Not exactly the BSOD but Win10's startup is broken.

LesM

New Member
This issue is my friend's who has spent many hours building data using non-Microsoft apps. His laptop refuses to start up into Win10. Microsoft agent says the way forward is to do a custom install on the C: drive. There are three other drives that my friend has created on his 1TB HDD. He wants no risk of losing his data. The Startup auto repair cannot repair. I can get into CMD but I don't know any command lines that would help. I know basic dos.
Surely there's a work around since all Windows system folders are there. I swapped his hdd with a fresh Windows hdd and can access all his folders as an external drive.
At one point I tried a custom install but the reported error after seemingly doing this was presented as cannot format this partition or similar.
I no longer have the faulty laptop since I suggested that he manually copied over his data, but he thinks some of the data may be created within the apps' folders.
Microsoft need to get a grip of such a situation and offer/create a repair that works. I have Win10 on a memory stick.
Anny hope of a solution out there?
LesM
 


patcooke

Microsoft MVP
Staff member
Microsoft MVP
Microsoft need to get a grip of such a situation and offer/create a repair that works. I have Win10 on a memory stick.
Anny hope of a solution out there?
LesM
There is so little substance to the description of what software has been used, what processes have been run, what data has been input/out from/to where. You quote your friend as "thinks some of the data may be created within the apps' folders." but seem unsure about that. There is so little for anyone to go on that neither Microsoft or anyone else has even a remote chance of knowing where to begin. You might statrt by listing the "non-Microsoft apps" which have been run, using what data and with what objectives.
 


LesM

New Member
apart from what apps he has installed, it is Windows that is failing to boot - why? So I am told by the Philippines call centre that I must do an inplace custom install, but this also fails. I want M/S to be able to solve the non-start.
 


LesM

New Member
Perhaps I am assuming, wrongly, that the original HDD is not faulty
 


LesM

New Member
I have used Windows since its inception way back in the days of mono coloured screens and have never corrupted a system yet. I have never relied on many months of hard graft creating whatever is so important that it must be recoverable. Backup then shutup is the motto here.
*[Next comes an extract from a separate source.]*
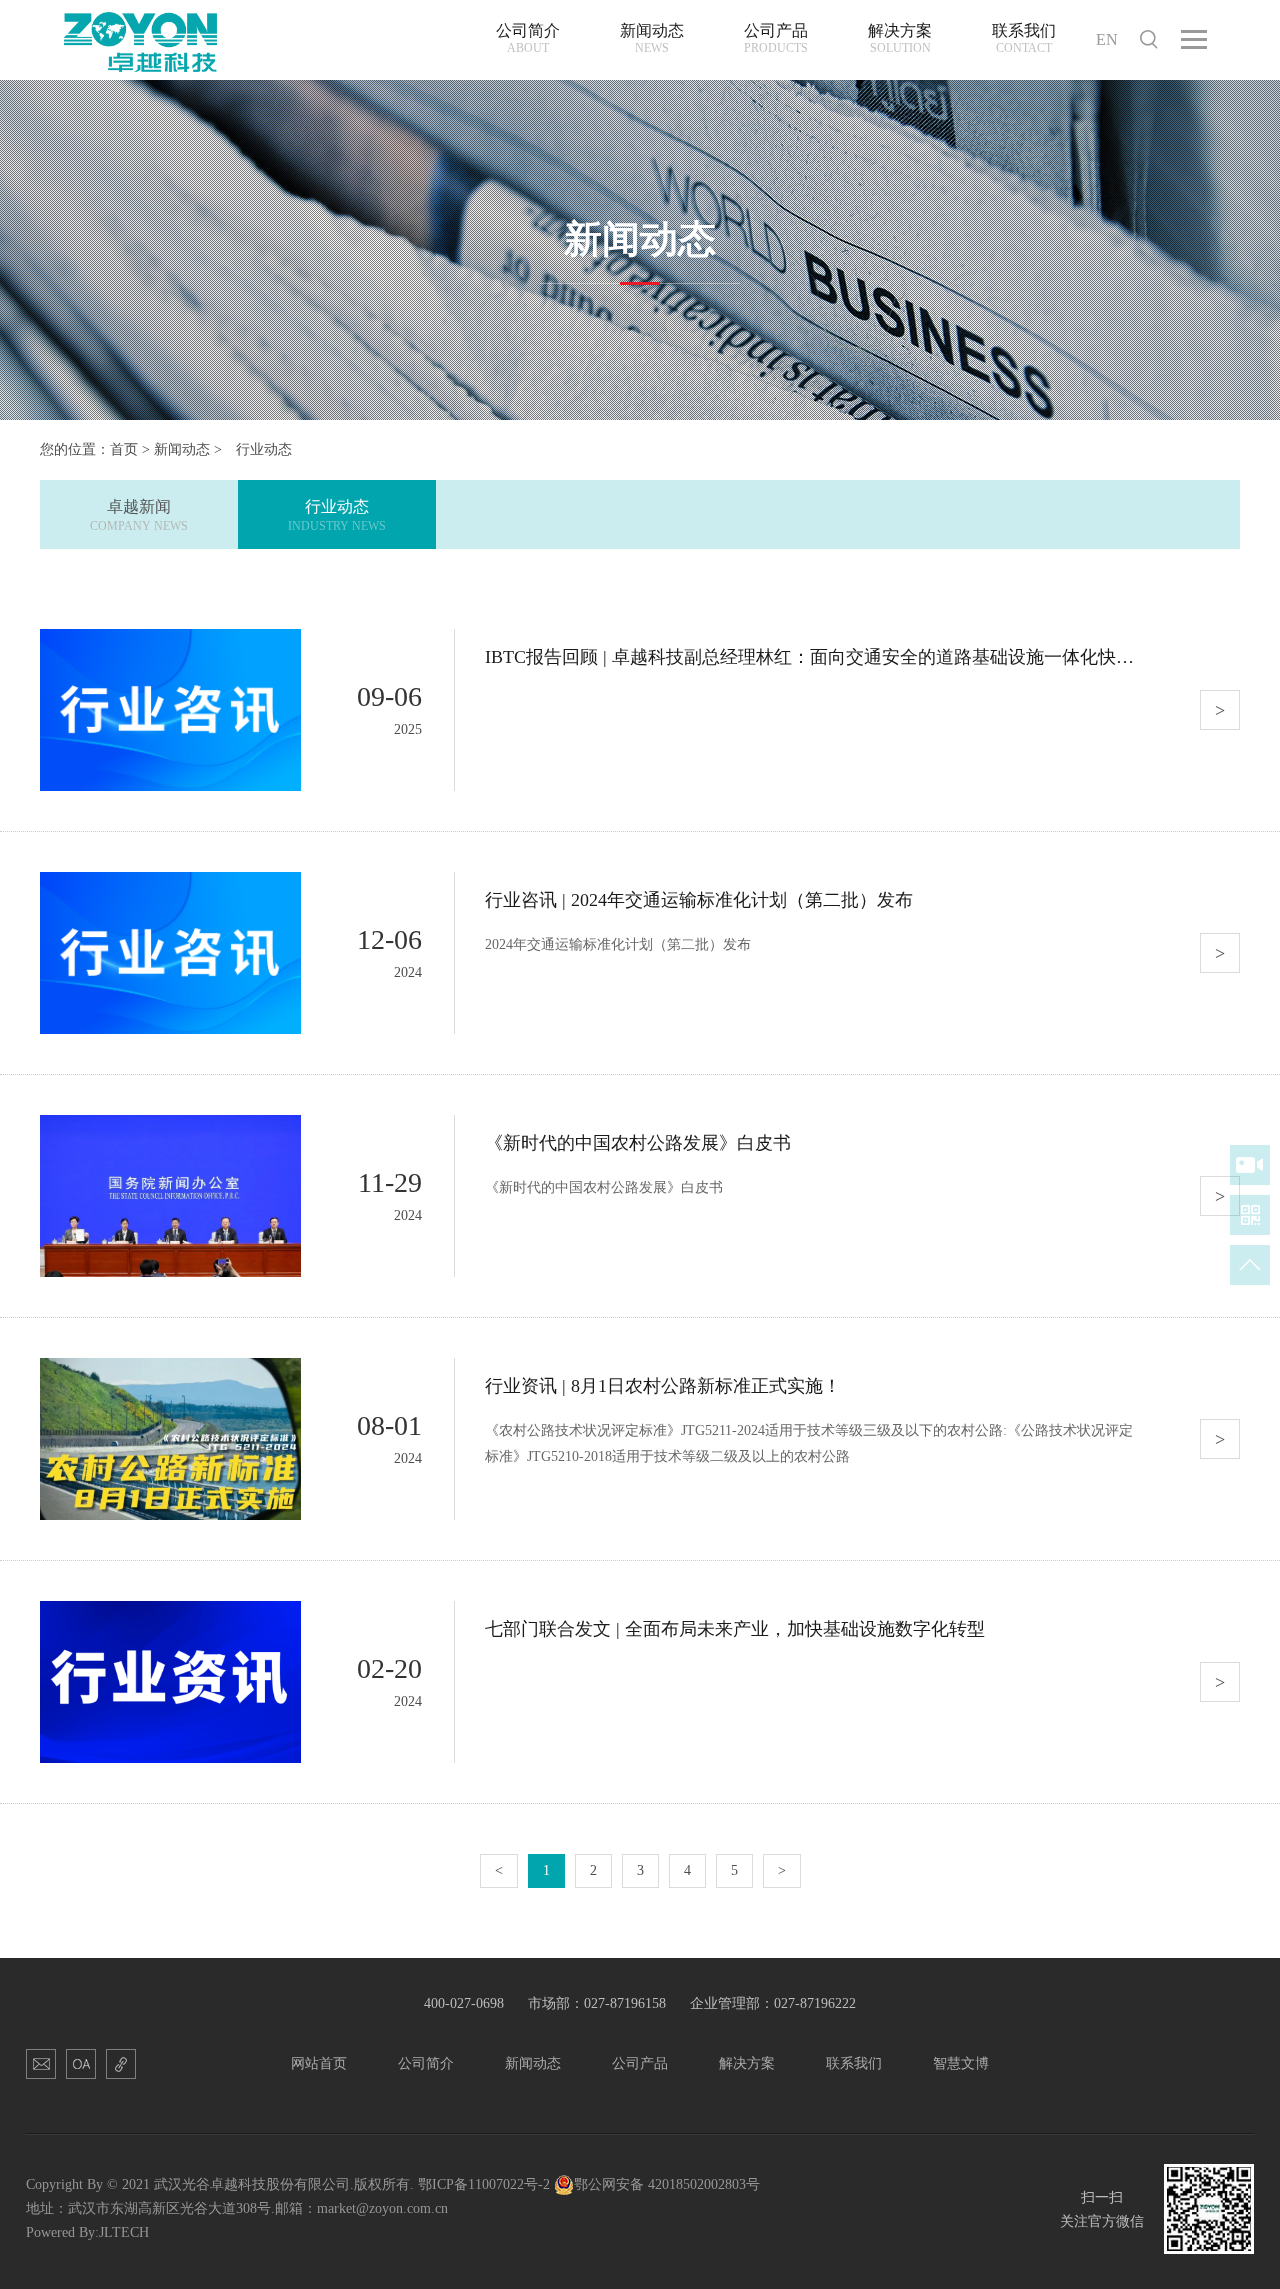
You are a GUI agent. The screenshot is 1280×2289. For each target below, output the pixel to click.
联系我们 (854, 2063)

No one could do what he wants and get Windows to boot without a custom install - not even Bill Gates. iOS is so much more reliable but it is too monopolised by Apple.
 


Neemobeer

Windows Forum Team
Staff member
If it's a problem with the actual boot process then you'd need to use bcdboot and bootrect utilities from the WinRE bootable environment which can be accessed either from a Windows install usb/dvd or from the recovery partition which most Windows installs have (pressing F8 during startup and select recovery). If there is corruption in the operating system that's generally the result of hardware issues such as failed or failing hard drives, hard drives with bad sectors or transient memory issues this can happen in any operating system.
 


LesM

New Member
Thanks Neemobeer. I have discovered that the user has deleted the Windows partitions that are automatically created during installation while using a third party partitioning utility. I have never used BCDboot nor bootrect utilities that you mention. I will follow up these utilities in the hope of some joy. Thank you for the lead/advice. Do you know if these Windows partitions are recoverable?
 


Neemobeer

Windows Forum Team
Staff member
As long as the space still exists a new partition can be created.
 


LesM

New Member
You've got me hopeful now, Neemobeer - many thanks - I am researching how to proceed.
 


Neemobeer

Windows Forum Team
Staff member
  • Boot to the Windows recovery environment > command prompt
  • Type diskpart
  • Type list disk you should be able to ID the disk by it's size (don't pick your usb obviously)
  • select disk # #is the the number from the last command (also make note of the GPT column [* or no *])
  • If there is no * then type create partition MSR or if there is a * type create partition EFI
  • Now type list vol, you need to locate your Windows install, should generally be the largest with Boot in the Info column and has a drive letter (make note of that drive letter)
  • Type exit to drop back to the command prompt
  • If the Windows drive letter is D for example type bcdboot /S D:\Windows
  • Reboot
  • Done
 


LesM

New Member
Fantastic, Neemobeer. I bow to your knowledge. I am A+ qualified only. I have phoned the user to keep his original HDD because of the hope you gave me. He is 10 miles away but I will get hold of his HDD and perform this series of commands. I appreciate this, with anticipation of a positive outcome. Thank you again.